The newly released Request for Information (RFI) has called for industry input on how it can support the DoD over the next two years in four phases, or “gauntlets.” The Pentagon has pledged at least $1 billion to industry to produce drones capable of carrying out one-way attack missions.
The first gauntlet will run from February to July 2026, during which up to a dozen vendors will be charged with collectively producing 30,000 drones at a per-unit cost of $5,000, for a total of $150 million. Each of these “kamikaze drones” – also known as loitering munitions – will carry a minimum of 4.4 pounds of explosives and be able to maneuver across upwards of six miles of open land.
The next three gauntlets will see the number of vendors decrease to just five, while the number of drones produced will increase from 30,000 to 150,000. Moreover, the Pentagon is calling for the per-unit cost to drop to $2,300.
“Drone dominance will do two things: drive costs down and capabilities up,” Hegseth said. “We will deliver tens of thousands of small drones to our force in 2026, and hundreds of thousands of them by 2027.”
The One Big Beautiful Bill, which was signed into law this past summer, directed $1 billion to fund the manufacture of approximately 340,000 small unmanned aerial systems (UAS) that will be fielded to the combat units over the next two years.
“After that, it’s expected that American industry’s interest in building drones as a result of the program will have strengthened supply chains and manufacturing capacity to the point that the military will be able to afford to buy the drones it wants, in the quantity it wants, at a price it wants, through regular budgeting,” the DoD explained.
Addressing the Changing Defense World
The secretary also noted that, following the end of the Cold War, the United States’ defense spending dropped, but it was also a period marked by significant consolidation within the defense sector. From hundreds of contractors, there were only a few dozen.
The DoD was also focused on quality rather than quantity, which is what it needed. However, the cost of such hardware means it takes years to produce more than a handful of fighters like the Lockheed Martin F-35 Lightning II, and losing one is a catastrophe.

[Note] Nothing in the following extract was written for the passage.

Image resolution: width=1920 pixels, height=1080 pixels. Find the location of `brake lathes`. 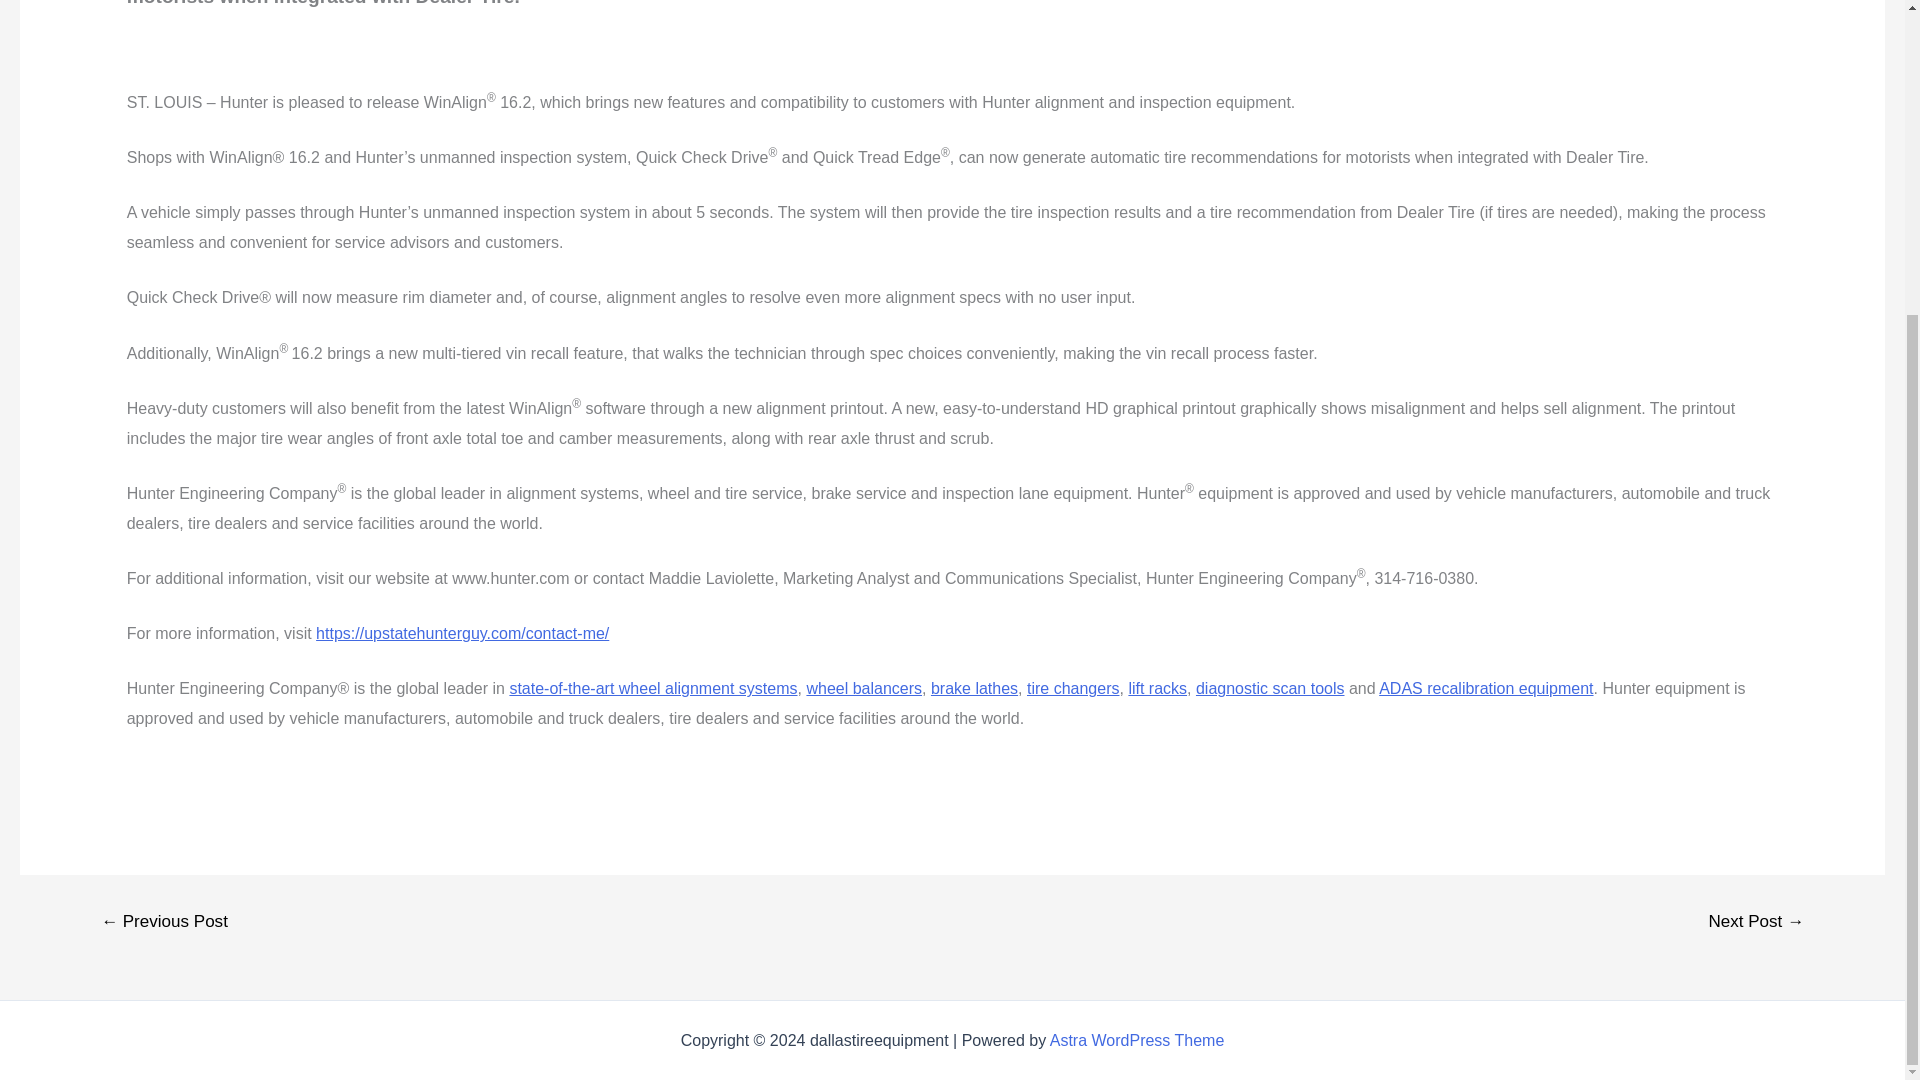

“We now find ourselves in a new era,” warned Hegseth. “An era of cheap, disposable battlefield drones. We cannot be left behind — we must invest in inexpensive, unmanned platforms that have proved so effective.”
At the same time, the U.S. Navy expended hundreds of millions of dollars in missiles to stop low-cost drones during operations against the Houthis militants in Yemen.

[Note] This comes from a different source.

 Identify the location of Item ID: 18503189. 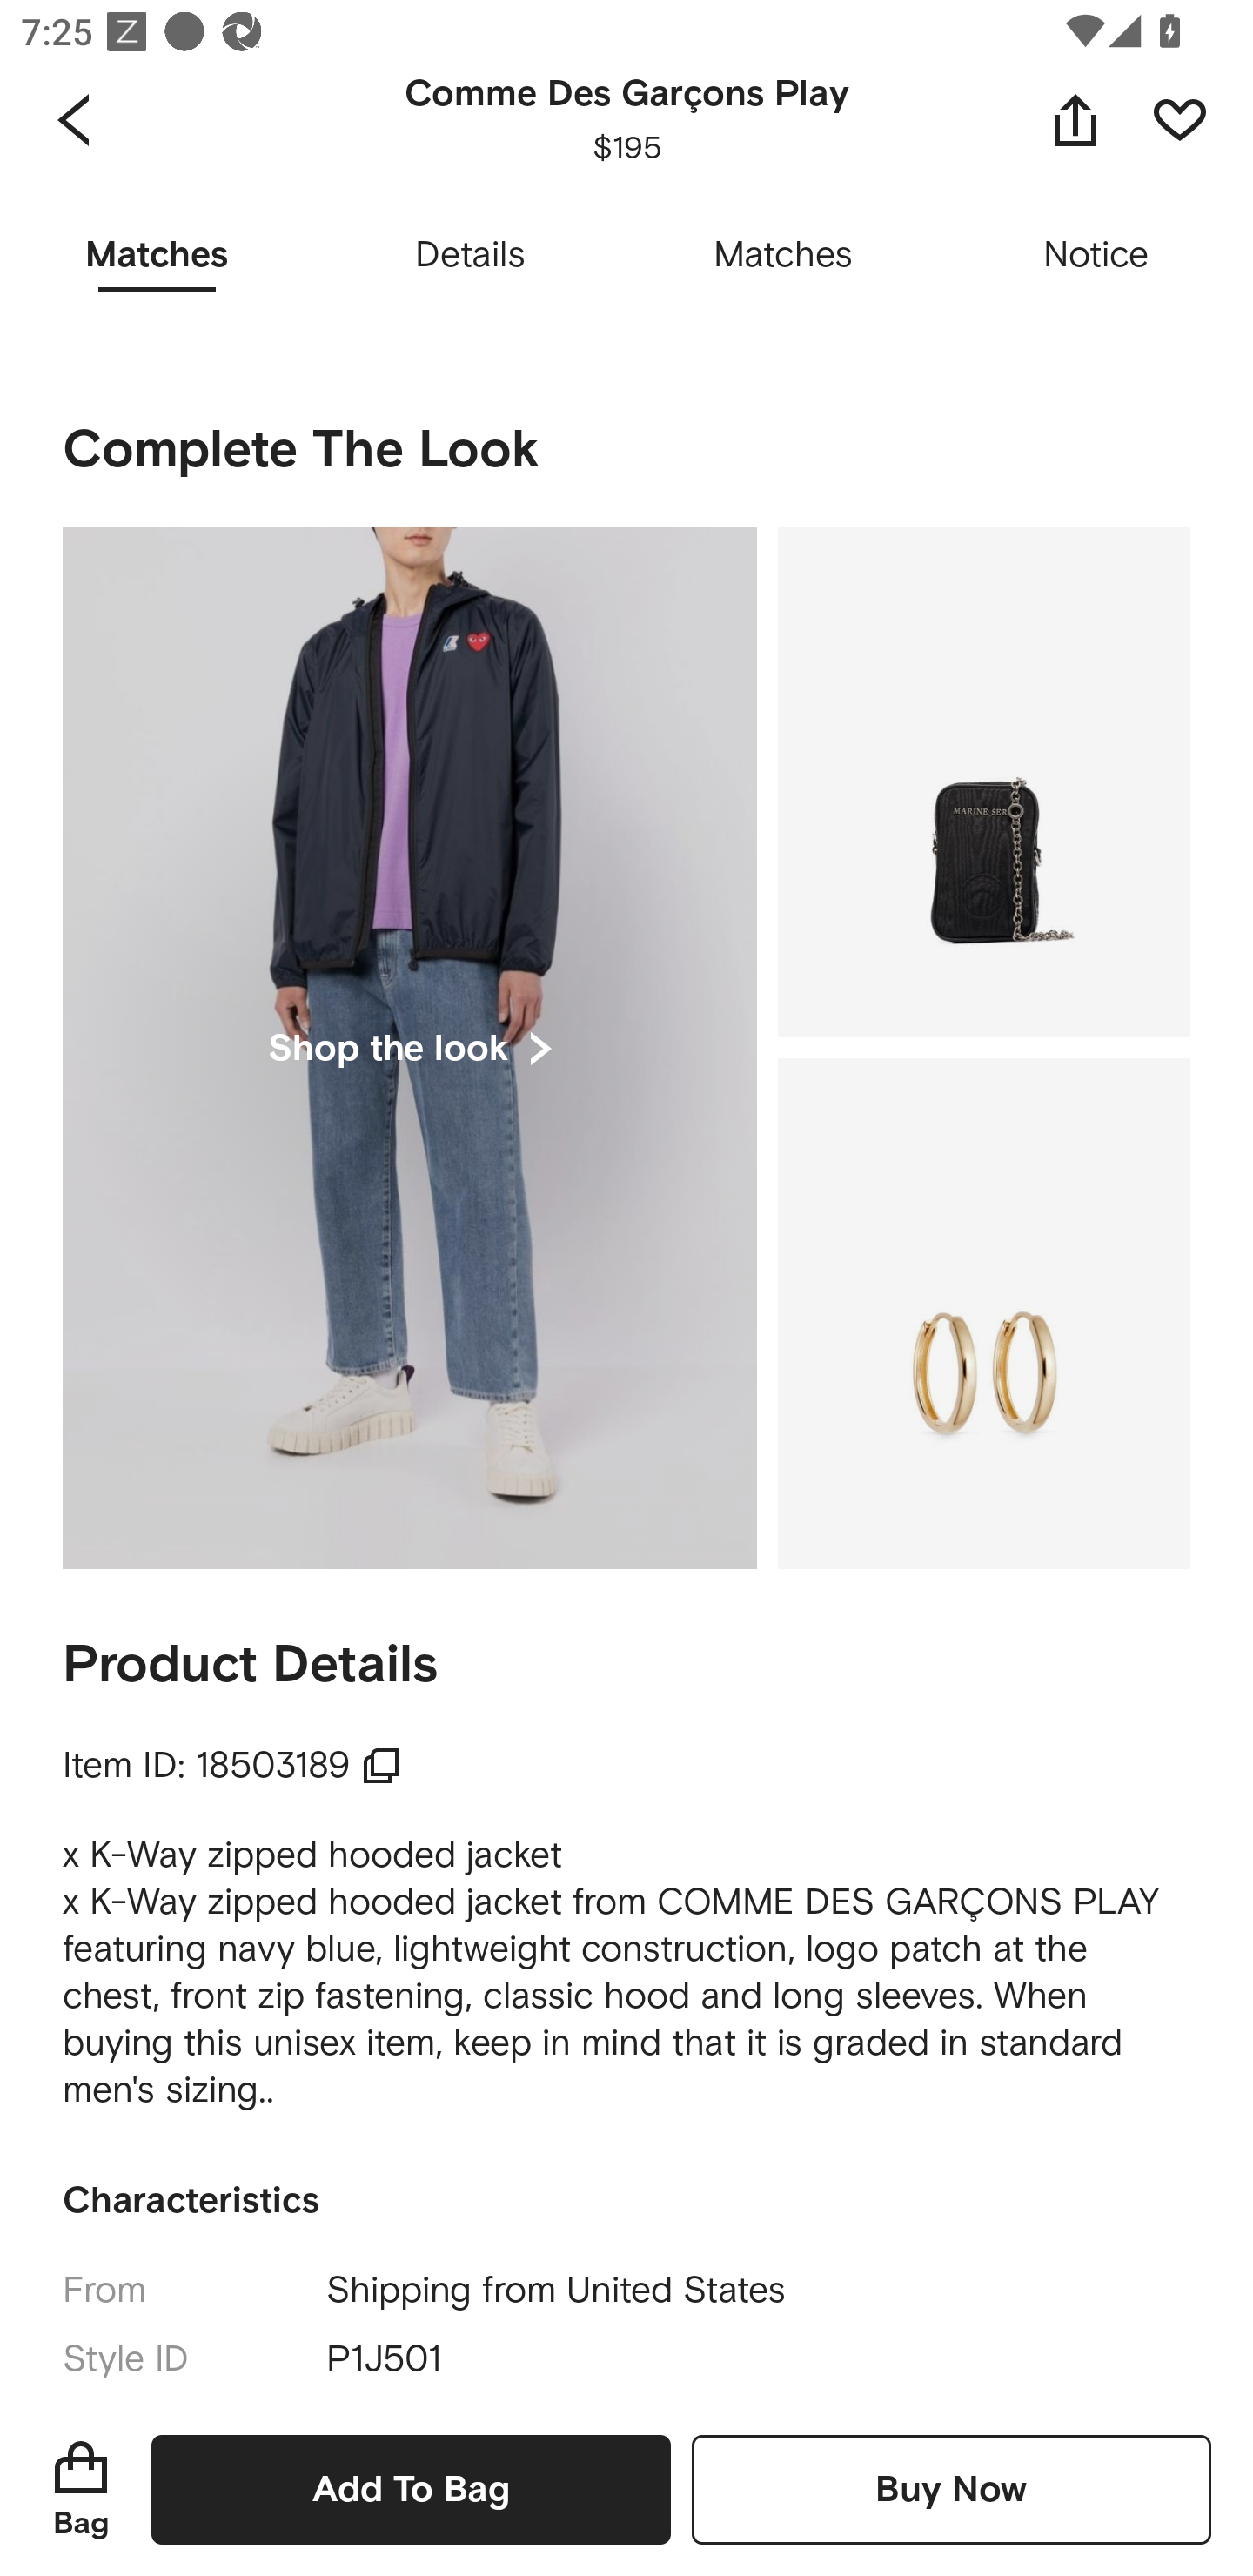
(232, 1765).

“One of my priorities is rebuilding our military,” Hegseth said. “We can’t do that by doing business the same way we have in the past. We cannot afford to shoot down cheap drones with $2 million missiles. And we ourselves must be able to field large quantities of capable attack drones.”
New Drone Doctrine
Hegseth has also called for a change in the doctrine, notably how the American warfighter will fight future conflicts.
“I will soon be meeting with the military services to discuss transformational changes in warfighting doctrine,” Hegseth said. “We need to outfit our combat units with unmanned systems at scale. We cannot wait. The funding provided by the Big Beautiful Bill is ready to be used to mount an effective sprint to build combat power. At the Department of War, we are adopting new technologies with a ‘fight tonight’ philosophy — so that our warfighters have the cutting-edge tools they need to prevail.”
USMC Adopting Drone Doctrine
It was also this week that the United States Marine Corps confirmed it will begin operating thousands of Neros Archer drones next year. Already, four armed drone teams have been leading the efforts. Although the unmanned aerial vehicles (UAVs) aren’t a program of record, Cathleen Close, spokesperson for the Marine Corps Warfighting Laboratory, told Janes in September that 3,200 Archer drones were procured as a one-time purchase.
Each UAV can reportedly carry a 2kg (4.4 pounds) payload over a distance of 20 km (12.5 miles). The payloads include anti-personnel, anti-materiel, and explosively formed penetrator (EFP) for anti-armor operations.